The Los Angeles County Employees Retirement Association reported a net return of 6.4% for the fiscal year that ended June 30, beating its benchmark’s 5.0% return and raising its total market value to approximately $73.57 billion from $70.41 billion one year earlier.
The pension fund reported three-, five- and 10-year annualized returns of 10.1%, 7.6% and 8.1%, respectively, outperforming its benchmark’s returns of 7.2%, 6.5% and 7.3%, respectively, over the same time periods.
As of the end of June, the pension fund’s asset allocation was 53% growth, 19% risk reduction and mitigation, 16% real assets and inflation hedges, 11% credit and 1% overlays and hedges.
LACERA’s returns were buoyed by its growth assets, which returned 10.2% and topped its benchmark’s 8.0% return. Meanwhile, its credit investments returned 7.7% for the year, outperforming the benchmark’s return of 6.0%.
Real assets and inflation hedges returned just 0.1% but still came out ahead of the benchmark, which lost 0.6% during the year, while risk reduction and mitigation assets lost 0.2%, falling short of the benchmark, which broke even. Overlays and hedges investments returned 51.6% for the year but account for less than 1% of the overall portfolio.
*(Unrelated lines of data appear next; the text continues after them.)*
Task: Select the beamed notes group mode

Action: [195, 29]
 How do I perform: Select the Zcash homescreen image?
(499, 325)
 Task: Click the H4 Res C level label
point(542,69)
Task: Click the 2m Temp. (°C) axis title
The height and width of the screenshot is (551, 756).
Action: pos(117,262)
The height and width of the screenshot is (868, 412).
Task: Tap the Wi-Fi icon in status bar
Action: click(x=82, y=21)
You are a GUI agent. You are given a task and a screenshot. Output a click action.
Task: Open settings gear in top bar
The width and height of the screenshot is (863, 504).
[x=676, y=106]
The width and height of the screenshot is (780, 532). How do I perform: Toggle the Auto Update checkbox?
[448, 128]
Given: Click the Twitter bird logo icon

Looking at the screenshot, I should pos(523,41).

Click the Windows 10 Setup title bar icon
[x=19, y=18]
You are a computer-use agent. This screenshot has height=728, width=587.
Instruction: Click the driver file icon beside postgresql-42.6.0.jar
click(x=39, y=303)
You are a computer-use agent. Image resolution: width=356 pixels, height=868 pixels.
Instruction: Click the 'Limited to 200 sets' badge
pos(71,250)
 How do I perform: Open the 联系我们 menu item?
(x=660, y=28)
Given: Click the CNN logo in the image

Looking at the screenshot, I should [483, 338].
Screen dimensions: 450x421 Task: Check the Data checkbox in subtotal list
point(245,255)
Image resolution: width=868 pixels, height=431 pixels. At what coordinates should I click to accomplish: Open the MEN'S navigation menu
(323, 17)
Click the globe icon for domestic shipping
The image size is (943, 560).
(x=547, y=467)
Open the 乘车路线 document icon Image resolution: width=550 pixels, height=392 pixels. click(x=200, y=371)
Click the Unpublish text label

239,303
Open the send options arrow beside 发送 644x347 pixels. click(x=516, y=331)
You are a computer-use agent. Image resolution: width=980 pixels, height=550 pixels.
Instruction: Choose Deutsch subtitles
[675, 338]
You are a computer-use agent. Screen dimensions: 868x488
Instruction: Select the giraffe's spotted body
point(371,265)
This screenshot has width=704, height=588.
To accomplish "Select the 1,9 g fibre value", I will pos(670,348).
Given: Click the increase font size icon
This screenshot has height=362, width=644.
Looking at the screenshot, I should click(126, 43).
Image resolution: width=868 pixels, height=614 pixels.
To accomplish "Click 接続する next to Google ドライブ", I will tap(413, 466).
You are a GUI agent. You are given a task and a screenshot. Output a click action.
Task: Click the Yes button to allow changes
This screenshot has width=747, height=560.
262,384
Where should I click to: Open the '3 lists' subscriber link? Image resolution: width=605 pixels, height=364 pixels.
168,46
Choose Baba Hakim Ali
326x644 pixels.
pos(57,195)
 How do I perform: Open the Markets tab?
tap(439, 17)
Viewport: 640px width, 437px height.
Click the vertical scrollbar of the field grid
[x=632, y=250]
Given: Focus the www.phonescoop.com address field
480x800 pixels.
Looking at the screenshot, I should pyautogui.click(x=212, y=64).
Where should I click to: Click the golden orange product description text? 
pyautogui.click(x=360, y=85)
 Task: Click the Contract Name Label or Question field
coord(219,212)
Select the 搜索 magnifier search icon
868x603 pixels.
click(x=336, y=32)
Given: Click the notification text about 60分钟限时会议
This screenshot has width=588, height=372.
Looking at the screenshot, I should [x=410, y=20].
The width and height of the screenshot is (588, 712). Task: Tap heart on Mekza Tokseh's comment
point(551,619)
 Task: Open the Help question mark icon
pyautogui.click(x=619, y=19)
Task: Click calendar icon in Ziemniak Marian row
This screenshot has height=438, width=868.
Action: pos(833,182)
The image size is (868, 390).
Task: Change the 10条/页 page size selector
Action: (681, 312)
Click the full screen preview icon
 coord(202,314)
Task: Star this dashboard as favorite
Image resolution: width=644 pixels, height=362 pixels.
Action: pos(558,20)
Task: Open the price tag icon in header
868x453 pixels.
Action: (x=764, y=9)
“The last 12 months have been marked by significant volatility in capital markets, geopolitical issues, and policy shifts,” LACERA CIO Jonathan Grabel wrote in a newsletter to the pension fund’s retired members. “The ramifications of increasing interest rates reverberated through the financial systems. However, the first half of calendar year 2023 saw the steady increase in both equity and fixed income markets, further adding to the fund’s positive performance.”